问题
I want to try gst_inst_128bit instruction. In the same program, nvvp give a lot of gst_inst_128bit command executed. While in nsight's profiler, 4 times gst_inst_32bit instructions is obtained. They should be a same program. How could this situation happen?
The experiment was tried on Linux, CUDA 5.0, GTX 580. The program is only copying data from one array to another in kernel function: In main:
cudaMalloc((void**)&dev_a, NUM * sizeof(float));
cudaMalloc((void**)&dev_b, NUM * sizeof(float));
kernel<<<grid,block>>>((uint4 *)dev_a, (uint4 *)dev_b);
the kernel:
__global__ void kernel(uint4 *a, uint4 *b){
unsigned int id = blockIdx.x * THREAD_NUM + threadIdx.x;
for(unsigned int i = 0;i < LOOP/4;i++){
b[id + i * GRID_NUM * THREAD_NUM] = a[id + i * GRID_NUM * THREAD_NUM];
}
return;
回答1:
Profiler in Nsight EE and standalone Visual Profiler on Linux are based on a same codebase. Please make sure:
- You are using same executable.
- There is no difference in environment variable values (e.g. LD_LIIBRARY_PATH).

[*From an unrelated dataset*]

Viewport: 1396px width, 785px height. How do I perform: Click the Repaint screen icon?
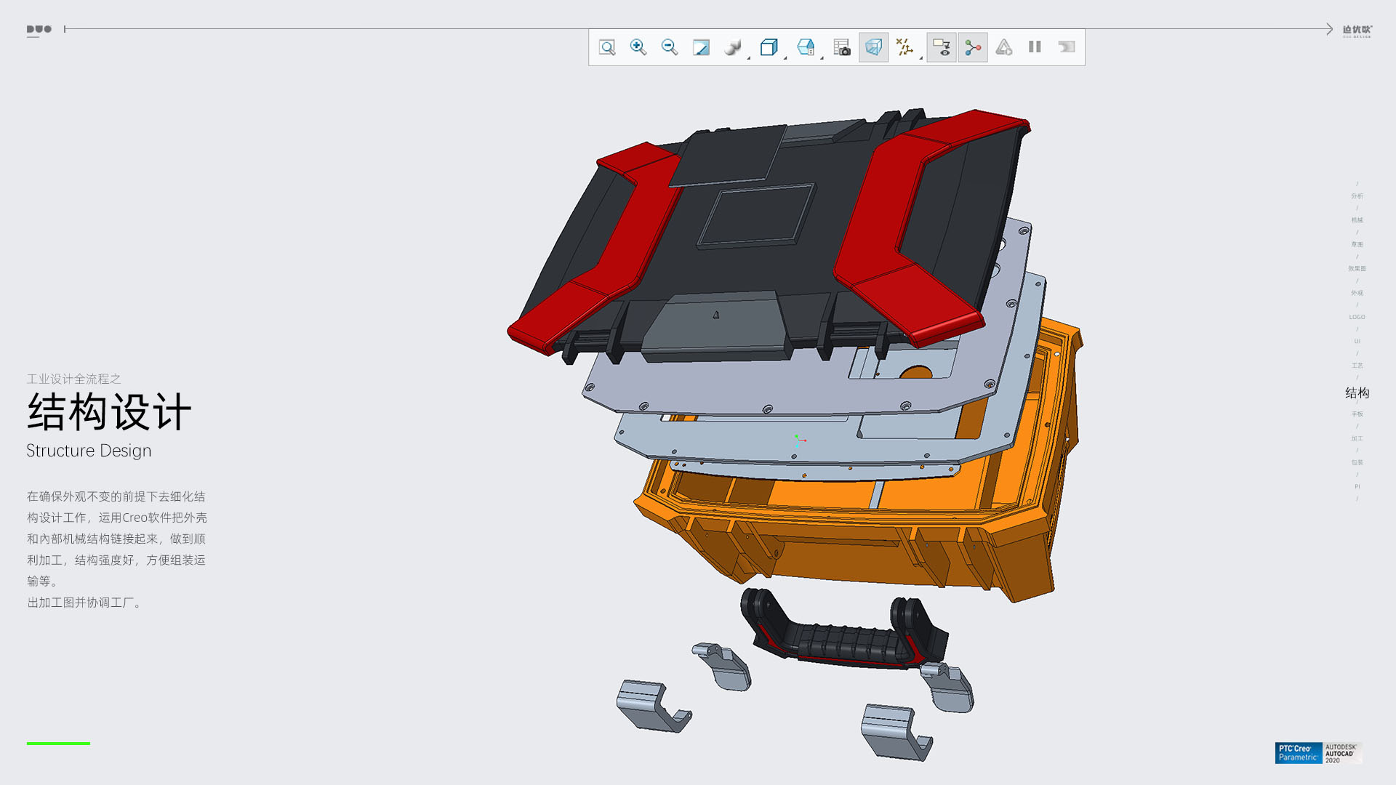pos(701,47)
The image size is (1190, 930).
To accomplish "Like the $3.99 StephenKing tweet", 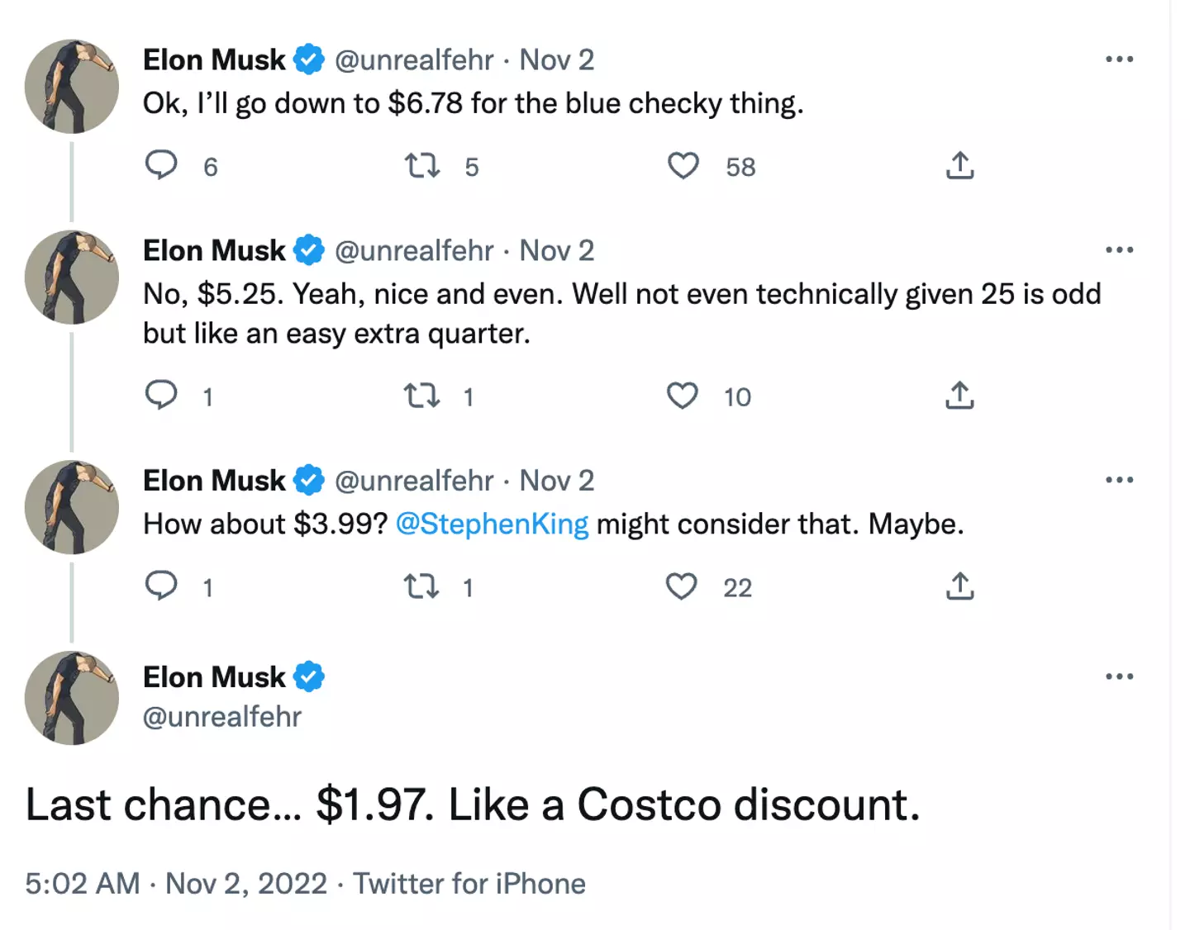I will pyautogui.click(x=682, y=587).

Please note that Nsight EE launch UI may be slightly confusing. When you click "Profile" after debugging the debug build, it may actually run profiling on debug executable trying to keep all the custom launch settings (e.g. command line arguments, working folder, etc.) you could have setup. From the main menu click Run->Profile Configurations... to see the settings Nsight uses when profiling your application.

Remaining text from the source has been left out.